Soll der Koͤrper P concave Oberflaͤchen
erhalten, wie dieß durch punktirte Linien ausgedruͤkt ist, so darf man die
Stellung der Stangen KJ, JL bloß so
veraͤndern, daß sich die Spize J an der anderen
Seite der geraden Linie KxL, welche die beiden
befestigten Stifte KL mit einander vereinigt,
befindet; befindet sich naͤmlich die Spize J ins,
so wird P die durch die punktirten Linien bezeichnete
Form erhalten. Mittelst der Kurbel und der Schraube He kann man den Schieber G, welcher den
Drehestahl fuͤhrt, vorwaͤrts und ruͤkwaͤrts gehen
machen, und dadurch P von jedem beliebigen Durchmesser
drehen.

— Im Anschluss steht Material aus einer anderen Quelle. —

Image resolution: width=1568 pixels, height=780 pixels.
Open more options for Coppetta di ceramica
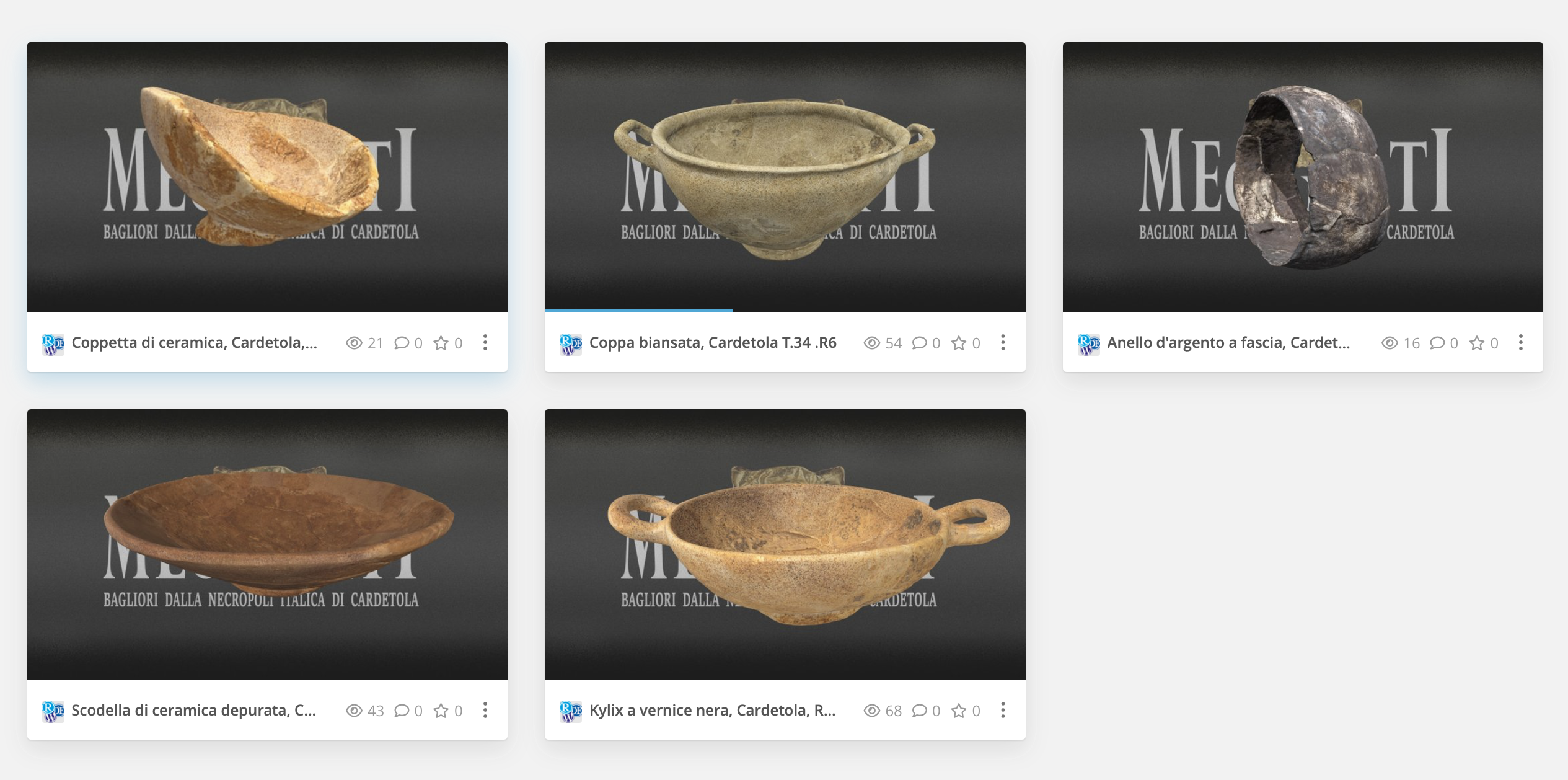(485, 342)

Wenn man das kreisfoͤrmige Gelenk der Stange KJ oder JL Grade
eintheilt, so erhaͤlt man dadurch ein Instrument, mit welchem man den Winkel
KJL messen kann; und da die Basis KL des Dreiekes KJL sich immer gleich bleibt, so laͤßt sich der Durchmesser des,
durch KJL gehenden, Kreises leicht dadurch
bestimmen.
Um endlich diese verbesserte mechanische Vorlage als eine gewoͤhnliche zu
benuzen, darf man nur die sich kreisfoͤrmig drehenden Stangen wegnehmen, und
die verschiebbare Buchse F an der Platte E befestigen, was mittelst eines kleinen Bolzens
geschehen kann, dessen Stellung in Fig. 51 durch die Punkte
v bezeichnet ist.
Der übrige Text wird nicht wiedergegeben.